Abstract Chatter


Cut Me, and I Will Bleed. So Will She. So Will He.
January 12, 2009, 10:57 pm
Filed under: 1

It’s difficult to look deep within one’s self and be honest in a way that allows for self-criticism without any inhibitions. For a moment I had to swallow my pride and shed my relentless ego. Regardless of how agonizing growing pains may be, it’s this type of self evaluation that allows for personal growth. In this specific case, I wouldn’t have recognized my weakness had it not been for him (who was pretty fly for a white guy).

I’m reminded of a quote that states how people enter into our lives for a reason, season or a lifetime. It was through this particular person– through our interactions, our conversation and mutual understanding, that I was able to see the reason that he came into my life– which in turn, allowed me to see and correct my faults.
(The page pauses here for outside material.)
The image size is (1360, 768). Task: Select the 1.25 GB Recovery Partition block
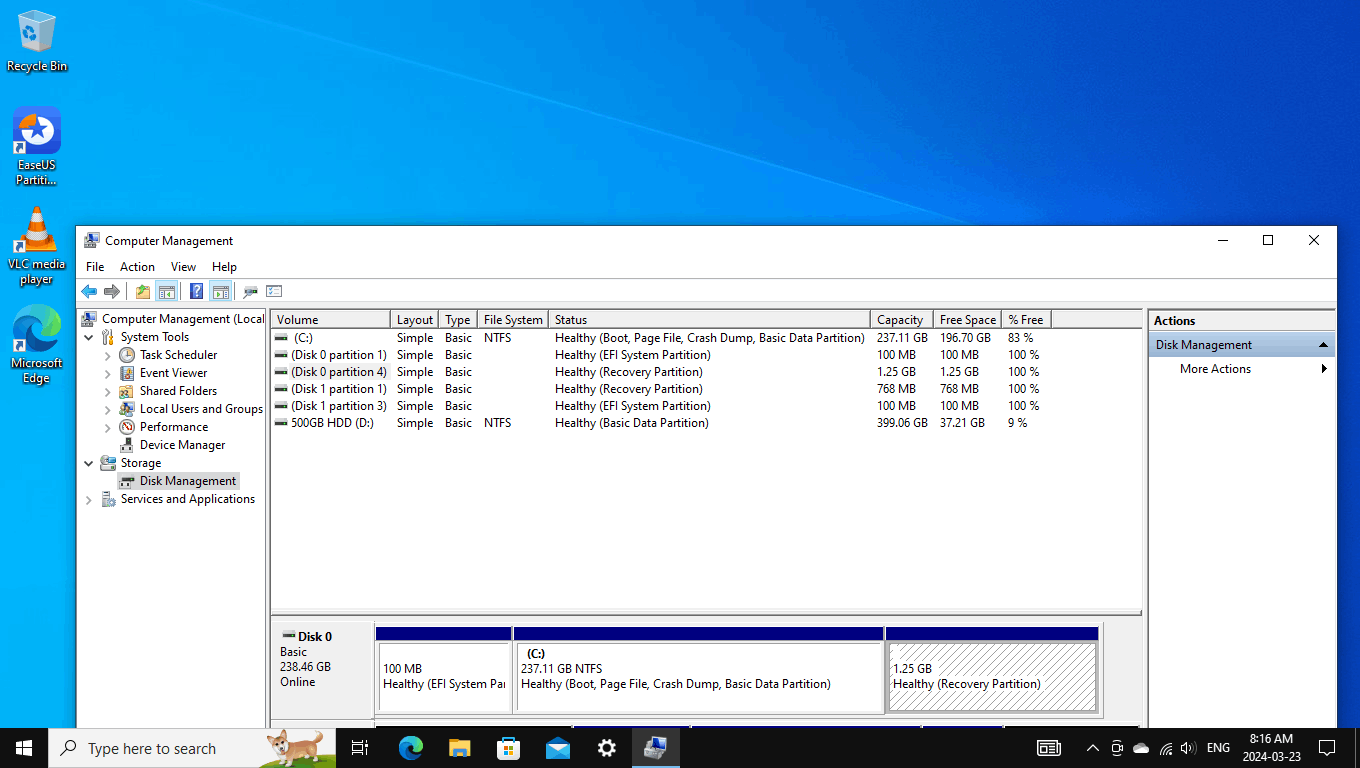pos(992,677)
Posted below is an email which explains the remaining story:

Don’t judge me, but…
1) Before being introduced to you, I never really saw white people. What I saw were a group of faces unrelated to myself — maybe even a race who perceived to be superior to others. Ultimately my lenses were tainted (through personal experience), where all I saw was a blurred mass of collectives whom I had no intention of understanding.

So here lies the irony. At times, I’ve felt the need to actively respond within my capacity to even the most minute injustices around me. I saw pain and struggle. But only for People of Color. And for whatever reason, that understanding, sympathy, empathy and ability to recognize pain did not transcend into all races. How could I want a collectively better society, if I myself was entrenched in biases that prevented me from achieving any level of progress? How could I provide a positive influence in my surrounding environments if my heart and mind was itself juxtaposed with both apathy towards one group but sympathy towards all others? It’s clearly not possible, and I feel ashamed to say that those were some of my unrecognized thoughts.
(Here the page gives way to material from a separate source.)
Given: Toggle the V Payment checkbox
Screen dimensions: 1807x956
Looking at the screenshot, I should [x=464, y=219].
As time has passed, I’ve attempted to overcome my prejudices and grapple with these biases. I’m able to say that I can now make out individual faces. We’re all people, all human beings- be it white or black -that are on the grind, and in our own way overcoming individual struggles. As the lyrics of Jill Scott says, “we stand and fight, we’ll walk by faith and not by sight// we’re all the same color when you turn off the lights…” I can’t explain how much wider my eyes have become, and how I am now able to see the world in a way that I had never seen before. It’s refreshing to know that my mind and spirit are not stagnant, and that perpetual development and progress still continues.

So thank you.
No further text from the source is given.